Here’s our very special boy.

Mat was wearing a Cam Newton jersey, Delaney was wearing a shirt promoting ‘Fear of God II’ by Pusha T, and John was wearing a shirt with stripes, regular and unnoteworthy. Clearly these were people who understand the importance of feeling comfortable and wearing good shirts.

Most songs were from the polished New Alhambra, or fuzzy Holo Pleasures/California Dreamin’, but would avoid either the polish or overt fuzz in exchange for the benefit of sounding loud as hell through concert monitors. The phase shifter Mat’s vocals are usually shoved into was absent, making the music feel less alien and more inviting. The conversational volume of the studio lyrics was traded for yelping that added to the excitement of it all. Elvis Depressedly played loosely, but well, a casualness you’d forgive a band that’s likely exhausted from non-stop touring. At one point they were stalled by the fact that Mat slightly forgot where the capo went for one song, adding to the casual experience that made me feel like we were friends of friends of friends, and mistakes from them or us were forgivable. Occasionally, Mat would shriek into the microphone, making Sound Dude jump out of his seat to make sure a monitor didn’t blow, and even out the vocals. During ‘Rock N’ Roll’, the already goofy song (“There’s no such thing as rock and roll; bless my reptilian soul”) would include Mat asking various rhetorical questions about if something relates to rock & roll, followed up by violently screaming “There’s no such thing as rock and roll!” returning to the beginning of the lyrics. The sound man is accordingly freaked out.

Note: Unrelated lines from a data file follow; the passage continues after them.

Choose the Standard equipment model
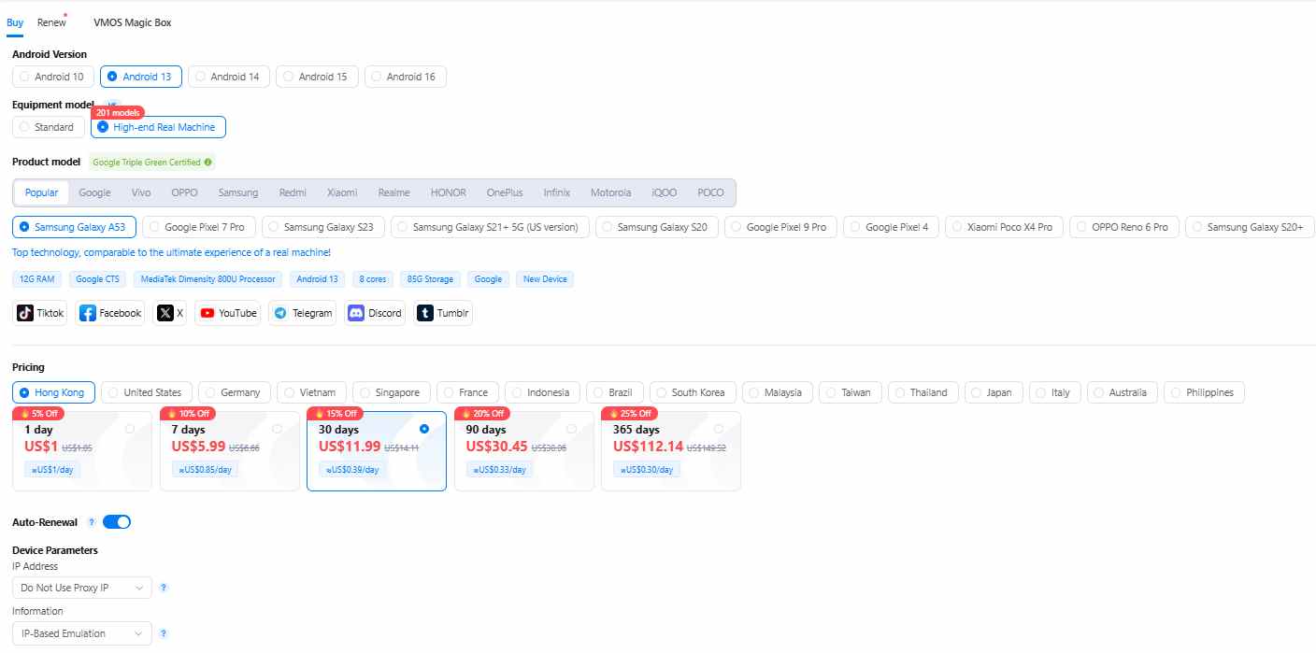[x=48, y=127]
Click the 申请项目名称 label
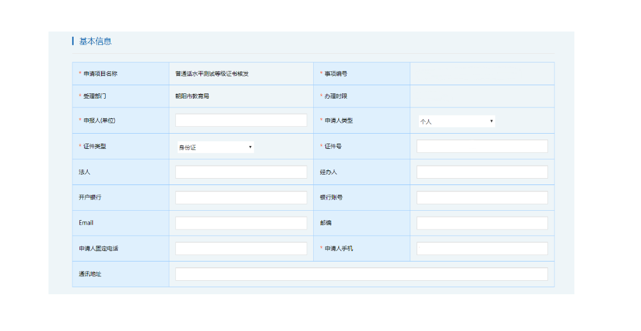This screenshot has width=641, height=331. (x=100, y=74)
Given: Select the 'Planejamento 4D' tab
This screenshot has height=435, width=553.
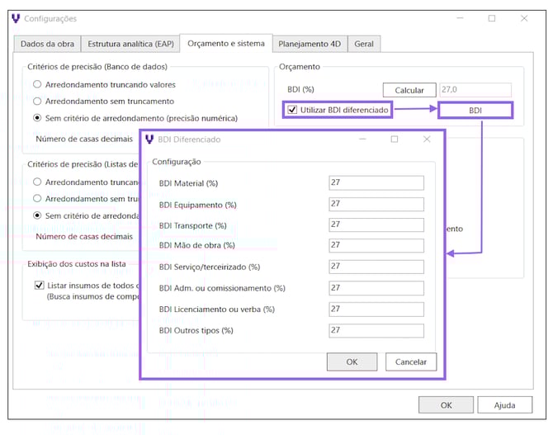Looking at the screenshot, I should click(x=310, y=44).
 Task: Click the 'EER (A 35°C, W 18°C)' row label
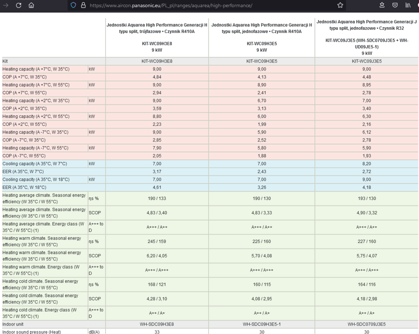click(25, 187)
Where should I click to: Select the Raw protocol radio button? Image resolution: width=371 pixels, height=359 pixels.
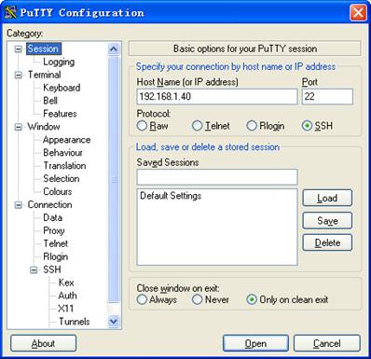point(142,126)

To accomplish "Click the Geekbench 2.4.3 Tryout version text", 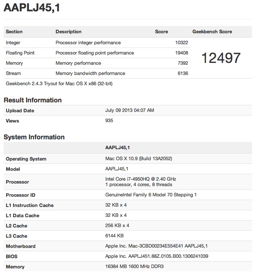I will tap(59, 84).
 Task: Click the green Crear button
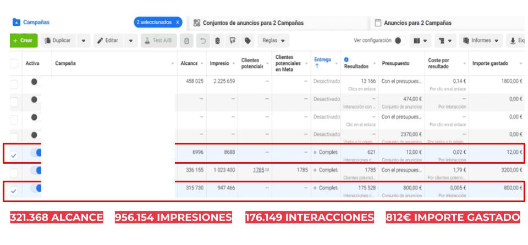click(x=23, y=41)
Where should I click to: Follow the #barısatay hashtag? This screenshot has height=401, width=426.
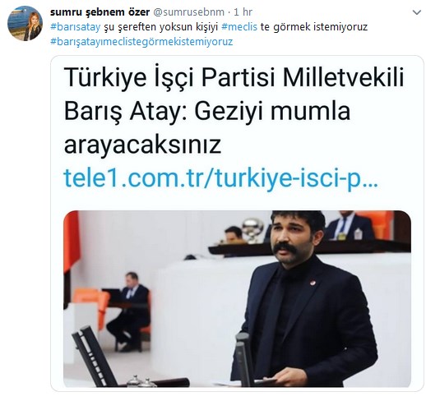[x=76, y=27]
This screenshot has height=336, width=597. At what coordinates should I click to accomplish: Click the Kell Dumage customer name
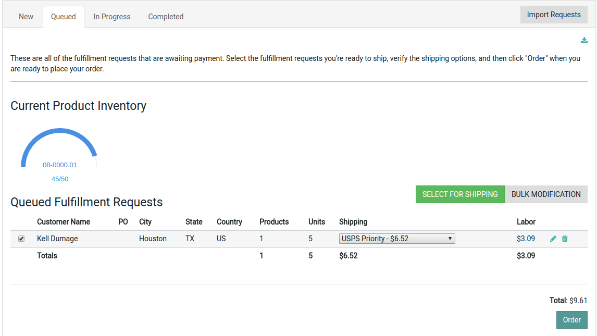tap(57, 238)
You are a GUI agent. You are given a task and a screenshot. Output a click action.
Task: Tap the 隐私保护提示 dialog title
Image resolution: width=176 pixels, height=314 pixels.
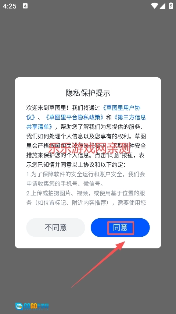tap(88, 93)
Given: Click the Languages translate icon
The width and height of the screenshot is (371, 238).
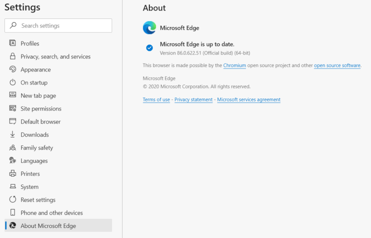Looking at the screenshot, I should tap(13, 160).
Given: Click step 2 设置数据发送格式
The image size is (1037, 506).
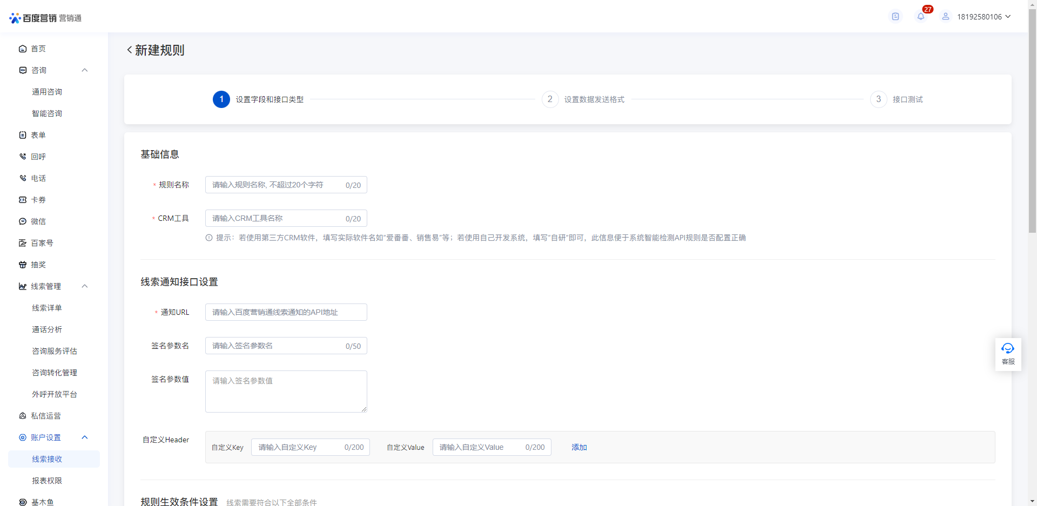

More humorous is the ironic tirade Mat yelled into the mic about how the next song he would play was just a cover song, how every time he sings this song he is sued by the original writer, but he would continue to play even if they took away his band, his guitar, and sent him to prison; he would just keep singing it a capella.

This turned out to be ‘Satan Made A Mansion’, which he wrote under the name Coma Cinema. This comically bitter prologue made the delivery of the song so much sweeter, something I hope the rest of the audience got. Mat, don’t ever stop goofing around. It felt good to get excited about a familiar song I’ve listened to absentmindedly, or to discover something new I wouldn’t have otherwise; choice songs they knock out live include ‘U Angel U’ from from Mickey’s Dead or Hotter Sadness’s ‘Visiting Sadness’.

Upon closer inspection, these songs are way better live, having more energy breathed into them, extending their brevity via singing lyrics from the top, letting the crowd develop familiarity with the music. I regret that the crowd didn’t sing along with the music at all during the show, but maybe that’s too much to ask for.

That night, I went back to my Airbnb with two overpriced band shirts under my arm, and an equally overpriced cup of instant ramen I bought while lost at a gas station, and my faith in live music was restored. I had remembered how the live context transforms music for better or worse, but better in this case. Now that I recall, seeing Sufjan Stevens over at the Fox Theater in Oakland provided a similar experience, as he played the entirety of Carrie & Lowell with a full band, much more oriented towards an electronic sound than the acoustic folk of the album, providing a totally different experience. Not all shows will be as scary or draining as Death Grips was for me, and I look forward to giving the Catalyst Club a bunch of my money to see how people sound different live. Many thanks to the good folks at the Vera Project for showing me live music isn’t a huge chore. Festivals are a whole different story, but this will be the year I go out to see some more shows more often.

If you have the opportunity to see Nicole Dollanganger, Teen Suicide (or whatever name they change to), Elvis Depressedly, or Aeon Fux, go spend that money. They’re gems, all of them.